For more than a decade, the late owner of the Washington Redskins, Jack Kent Cooke, along with his son John, tried to block Baltimore's return to the NFL.

He worked behind the scenes to scuttle Baltimore's expansion effort. He said that this region was not large enough to support two NFL franchises, despite the fact that both the Colts and the Redskins coexisted in this region for many years.

Cooke tried to build a stadium in Laurel to get both the Baltimore and the Washington corporations to occupy his money-making skyboxes. Even when Art Modell's franchise was making the move to Baltimore, it was John Kent Cooke who made a speech against the relocation before the NFL voted.

The Redskins did vote to allow the move only under pressure from Maryland officials who would have blocked his move to Landover.

So I think I speak for the longtime suffering Baltimore football fans in saying this region can't support two major-league baseball teams.

Turnabout is fair play.

Steve Holowchak Laurel

Vecsey needs to cover subjects that matter

I wrote a letter to the editor that was published a month ago concerning negativity in Laura Vecsey's column. I have since realized the error of my ways.

I had praised her selection of topic and style while questioning her tone as negative toward the state of sports today. After reading Ms. Vecsey's column again and again, I have come to understand what exactly is the problem here.

I was wrong. It is the topic.

I was able to forgive her writing about the Masters, still six months away, the day after the Ravens' huge Monday night slapping of the Broncos, but lately, her choice of topic has been inexcusable, most notably the Jan. 28 article about the U.S. Olympic Committee.

Who cares about the USOC? No one. At least no one reading a Baltimore newspaper.

I hate to compare her to Ken Rosenthal, but Ken always wrote about national stories with either a Baltimore edge, or he simply wrote about sports - real professional sporting events and personalities.

Vecsey seems to avoid writing about actual sports happening on a daily basis, the games we love, the thrilling finishes, the controversy.

I think she's written one column on the NFL all season, maybe two. Does she watch sporting events at all?

I want to hear Vecsey's opinion - about sports! If she has one.

Andrew Dale Baltimore

In free agency, Orioles playing bait and switch

No team in baseball plays bait-and-switch free agency better than our own beloved Baltimore Orioles. Peter Angelos and Syd Thrift perfected the system, and Mike Flanagan and Jim Beattie have picked up where Peter and Syd left off.
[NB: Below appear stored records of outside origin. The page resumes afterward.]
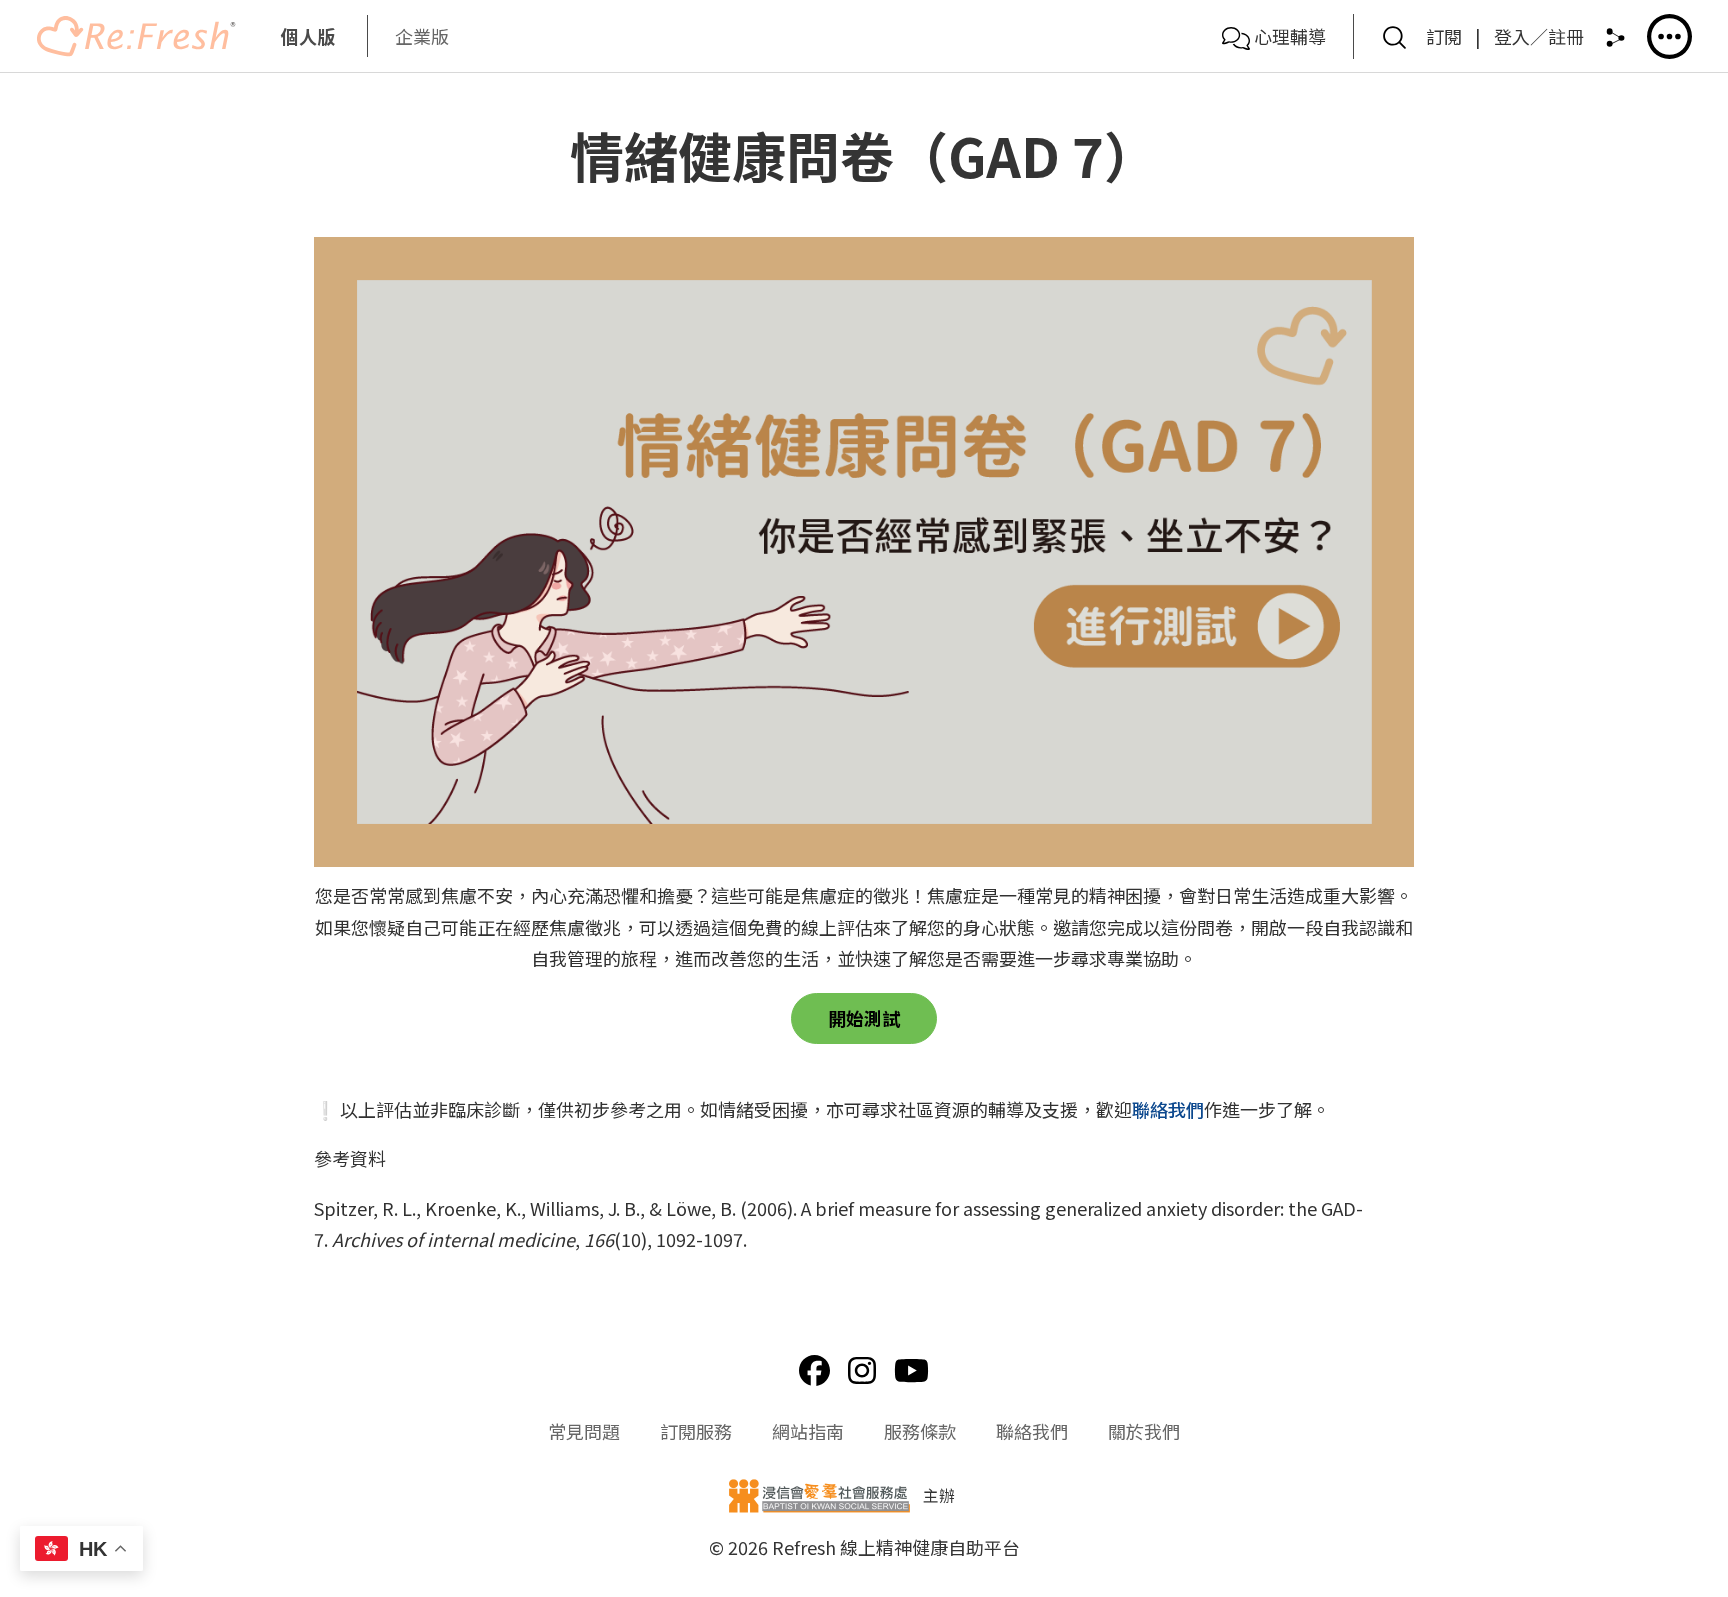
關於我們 (1144, 1431)
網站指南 (808, 1431)
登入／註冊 (1539, 36)
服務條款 (920, 1431)
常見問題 (584, 1431)
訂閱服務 (696, 1431)
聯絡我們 (1168, 1109)
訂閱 (1444, 36)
Here's the way it works: A quality free agent goes on the market, and the Orioles instantly express a deep interest. Fans get excited, thinking there is actually a chance the player wants to toil for the "fourth-placers." Management hems and haws, claiming the team will not overpay. Meanwhile, the player uses as leverage whatever low-ball offer the Orioles proffer and winds up elsewhere.

Mr. Angelos declares the team will be youthful, exciting and competitive and will challenge for a playoff position.

As the Warehouse Gang is laughing their heads off, Orioles fans proceed to purchase tickets in large quantities.

The owners of the Rochester Red Wings finally got it. How long will it take for Orioles fans to realize that they are being duped by clever businessmen who have no clue how to run a successful baseball organization?